(Stored records)
=== Section Start ===

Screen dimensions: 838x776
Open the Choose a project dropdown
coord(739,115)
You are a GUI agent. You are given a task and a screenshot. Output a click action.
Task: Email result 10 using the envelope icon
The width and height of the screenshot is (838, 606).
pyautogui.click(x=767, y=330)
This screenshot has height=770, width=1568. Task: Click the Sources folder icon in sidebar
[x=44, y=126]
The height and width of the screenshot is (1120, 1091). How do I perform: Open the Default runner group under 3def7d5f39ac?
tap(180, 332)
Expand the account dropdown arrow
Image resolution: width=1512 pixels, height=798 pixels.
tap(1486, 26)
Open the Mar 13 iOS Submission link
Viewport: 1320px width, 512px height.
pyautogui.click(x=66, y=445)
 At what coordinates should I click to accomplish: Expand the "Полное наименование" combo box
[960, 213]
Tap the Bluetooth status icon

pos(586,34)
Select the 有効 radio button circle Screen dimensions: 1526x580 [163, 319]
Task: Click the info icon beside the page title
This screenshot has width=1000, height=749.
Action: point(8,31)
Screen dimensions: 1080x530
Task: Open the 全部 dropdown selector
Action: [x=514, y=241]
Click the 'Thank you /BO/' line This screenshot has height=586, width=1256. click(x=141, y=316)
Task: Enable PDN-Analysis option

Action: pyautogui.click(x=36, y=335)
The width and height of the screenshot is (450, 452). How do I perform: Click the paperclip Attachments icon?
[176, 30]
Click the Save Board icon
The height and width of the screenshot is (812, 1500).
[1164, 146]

=== Section End ===

**What you have to do:** Each entry above, in full, should be output exactly as it reads.

**Task solution:**
Screen dimensions: 838x776
Open the Choose a project dropdown
coord(739,115)
You are a GUI agent. You are given a task and a screenshot. Output a click action.
Task: Email result 10 using the envelope icon
The width and height of the screenshot is (838, 606).
pyautogui.click(x=767, y=330)
This screenshot has height=770, width=1568. Task: Click the Sources folder icon in sidebar
[x=44, y=126]
The height and width of the screenshot is (1120, 1091). How do I perform: Open the Default runner group under 3def7d5f39ac?
tap(180, 332)
Expand the account dropdown arrow
Image resolution: width=1512 pixels, height=798 pixels.
tap(1486, 26)
Open the Mar 13 iOS Submission link
Viewport: 1320px width, 512px height.
pyautogui.click(x=66, y=445)
 At what coordinates should I click to accomplish: Expand the "Полное наименование" combo box
[960, 213]
Tap the Bluetooth status icon

pos(586,34)
Select the 有効 radio button circle Screen dimensions: 1526x580 [163, 319]
Task: Click the info icon beside the page title
This screenshot has width=1000, height=749.
Action: point(8,31)
Screen dimensions: 1080x530
Task: Open the 全部 dropdown selector
Action: [x=514, y=241]
Click the 'Thank you /BO/' line This screenshot has height=586, width=1256. click(x=141, y=316)
Task: Enable PDN-Analysis option

Action: pyautogui.click(x=36, y=335)
The width and height of the screenshot is (450, 452). How do I perform: Click the paperclip Attachments icon?
[176, 30]
Click the Save Board icon
The height and width of the screenshot is (812, 1500).
[1164, 146]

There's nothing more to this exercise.